In a nutshell: In a world where computers keep getting smaller and more compact, researchers at North Carolina State University have gone in the opposite direction. They’ve created a mechanical computer that requires physical pushing and pulling to input, store, and manipulate data. It accomplishes this using patterns of rigid plastic cubes, completely ditching silicon chips and electronics.
The basic building blocks are 1-centimeter polymer cubes joined together into functional units of 64 interconnected cubes. The cubes are linked by stretchy elastic tape that allows the structures to be reconfigured by pulling on the edges. When you let go, the tape contracts and lock the new cube positions in place, much like a 3D puzzle.
The upward and downward positions of the individual cubes within each 64-cube unit essentially act as the 1s and 0s of binary data. By pushing a cube up or down, you are writing a bit. Chain multiple units together, and you can encode more complex data using the precise geometry of the 3D structure.
The system can be set up for manual control by pushing the cubes around directly, or you can use a magnetic plate to remotely reconfigure the structures with magnetic fields.
The inspiration came from the Japanese art of kirigami, which involves intricate cutting and folding of paper. By applying those same folding principles to 3D materials like these cube grids, the researchers unlocked a mind-boggling number of possible configurations to represent data.
For instance, with just a simple nine-unit cluster, there are over 362,000 possible binary configurations to play with. However, the researchers say the potential goes far beyond just binary encoding. The cubes can stack up to five high, opening the door to storage schemes that crunch significantly more data per unit.
Study co-author Yanbin Li noted that being able to create unique 3D data architectures could enable entirely new forms of encryption and physical passwords. The team also imagines these transformable 3D structures could have applications in haptic computing and interfaces that convey information through physical shapes rather than pixels.

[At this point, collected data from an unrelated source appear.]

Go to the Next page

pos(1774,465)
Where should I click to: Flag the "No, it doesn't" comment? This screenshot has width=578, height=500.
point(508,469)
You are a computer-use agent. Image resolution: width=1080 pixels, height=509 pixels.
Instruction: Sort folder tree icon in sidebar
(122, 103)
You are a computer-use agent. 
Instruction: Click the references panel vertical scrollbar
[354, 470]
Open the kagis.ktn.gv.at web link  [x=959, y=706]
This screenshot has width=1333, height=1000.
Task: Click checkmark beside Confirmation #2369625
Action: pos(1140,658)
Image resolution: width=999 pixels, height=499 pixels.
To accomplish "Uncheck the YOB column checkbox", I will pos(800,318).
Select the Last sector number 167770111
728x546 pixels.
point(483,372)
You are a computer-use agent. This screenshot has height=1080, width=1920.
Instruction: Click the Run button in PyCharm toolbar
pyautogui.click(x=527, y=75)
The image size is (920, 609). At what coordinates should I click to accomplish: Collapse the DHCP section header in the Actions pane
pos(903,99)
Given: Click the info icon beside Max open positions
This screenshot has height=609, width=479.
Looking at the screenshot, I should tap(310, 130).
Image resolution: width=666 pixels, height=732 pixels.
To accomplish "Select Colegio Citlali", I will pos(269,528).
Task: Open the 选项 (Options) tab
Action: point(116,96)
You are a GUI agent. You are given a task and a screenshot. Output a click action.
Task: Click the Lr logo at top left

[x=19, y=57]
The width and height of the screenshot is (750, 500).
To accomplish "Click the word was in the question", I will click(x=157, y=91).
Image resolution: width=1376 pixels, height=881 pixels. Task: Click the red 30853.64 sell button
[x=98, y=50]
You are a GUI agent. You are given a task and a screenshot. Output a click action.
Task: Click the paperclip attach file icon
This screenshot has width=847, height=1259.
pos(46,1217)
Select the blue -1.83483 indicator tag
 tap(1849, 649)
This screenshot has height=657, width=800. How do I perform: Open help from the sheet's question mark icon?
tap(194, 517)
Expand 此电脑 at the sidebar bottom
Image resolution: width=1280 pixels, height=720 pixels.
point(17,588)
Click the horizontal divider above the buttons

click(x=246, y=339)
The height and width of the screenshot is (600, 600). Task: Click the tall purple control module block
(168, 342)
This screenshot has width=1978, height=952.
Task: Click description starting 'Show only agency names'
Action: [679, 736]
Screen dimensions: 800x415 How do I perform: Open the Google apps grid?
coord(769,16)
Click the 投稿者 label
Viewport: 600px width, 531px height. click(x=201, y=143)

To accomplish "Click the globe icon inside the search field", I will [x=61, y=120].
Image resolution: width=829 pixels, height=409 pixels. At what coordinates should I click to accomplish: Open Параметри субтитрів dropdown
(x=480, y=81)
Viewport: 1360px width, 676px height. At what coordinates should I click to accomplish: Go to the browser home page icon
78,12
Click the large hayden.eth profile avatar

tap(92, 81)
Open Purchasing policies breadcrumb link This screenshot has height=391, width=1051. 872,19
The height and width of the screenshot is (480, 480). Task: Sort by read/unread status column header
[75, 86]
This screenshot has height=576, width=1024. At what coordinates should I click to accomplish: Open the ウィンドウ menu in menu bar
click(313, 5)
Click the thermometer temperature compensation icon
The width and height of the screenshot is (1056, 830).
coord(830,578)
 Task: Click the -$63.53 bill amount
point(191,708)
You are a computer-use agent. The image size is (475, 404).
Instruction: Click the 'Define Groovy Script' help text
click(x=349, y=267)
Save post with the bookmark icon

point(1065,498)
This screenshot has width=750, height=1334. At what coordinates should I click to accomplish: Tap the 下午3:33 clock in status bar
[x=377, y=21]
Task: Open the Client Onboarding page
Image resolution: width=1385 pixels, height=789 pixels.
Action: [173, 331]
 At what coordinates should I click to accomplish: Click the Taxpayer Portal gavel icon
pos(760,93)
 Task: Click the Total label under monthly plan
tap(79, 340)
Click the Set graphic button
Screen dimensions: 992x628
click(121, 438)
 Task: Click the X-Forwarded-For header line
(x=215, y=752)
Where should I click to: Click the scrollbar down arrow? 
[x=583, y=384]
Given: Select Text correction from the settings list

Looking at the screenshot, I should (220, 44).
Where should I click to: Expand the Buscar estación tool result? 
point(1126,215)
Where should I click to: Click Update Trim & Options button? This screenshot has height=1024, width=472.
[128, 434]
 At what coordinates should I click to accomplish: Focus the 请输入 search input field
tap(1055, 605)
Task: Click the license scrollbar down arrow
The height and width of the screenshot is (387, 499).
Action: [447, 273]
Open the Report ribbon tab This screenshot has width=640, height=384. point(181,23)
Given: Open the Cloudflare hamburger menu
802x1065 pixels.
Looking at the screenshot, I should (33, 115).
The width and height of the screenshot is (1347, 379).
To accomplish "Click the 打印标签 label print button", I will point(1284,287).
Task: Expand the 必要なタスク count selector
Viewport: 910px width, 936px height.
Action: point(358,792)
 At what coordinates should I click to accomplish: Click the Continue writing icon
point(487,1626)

Of course, this is still extremely early-stage research. The current kirigami prototypes simply demonstrate the underlying mechanical principles – actually developing coding architectures and user interfaces is a whole other challenge.
You can explore the workings of this machine further in the paper, “Reprogrammable and Reconfigurable Mechanical Computing Metastructures with Stable and High-Density Memory,” published in the journal Science Advances.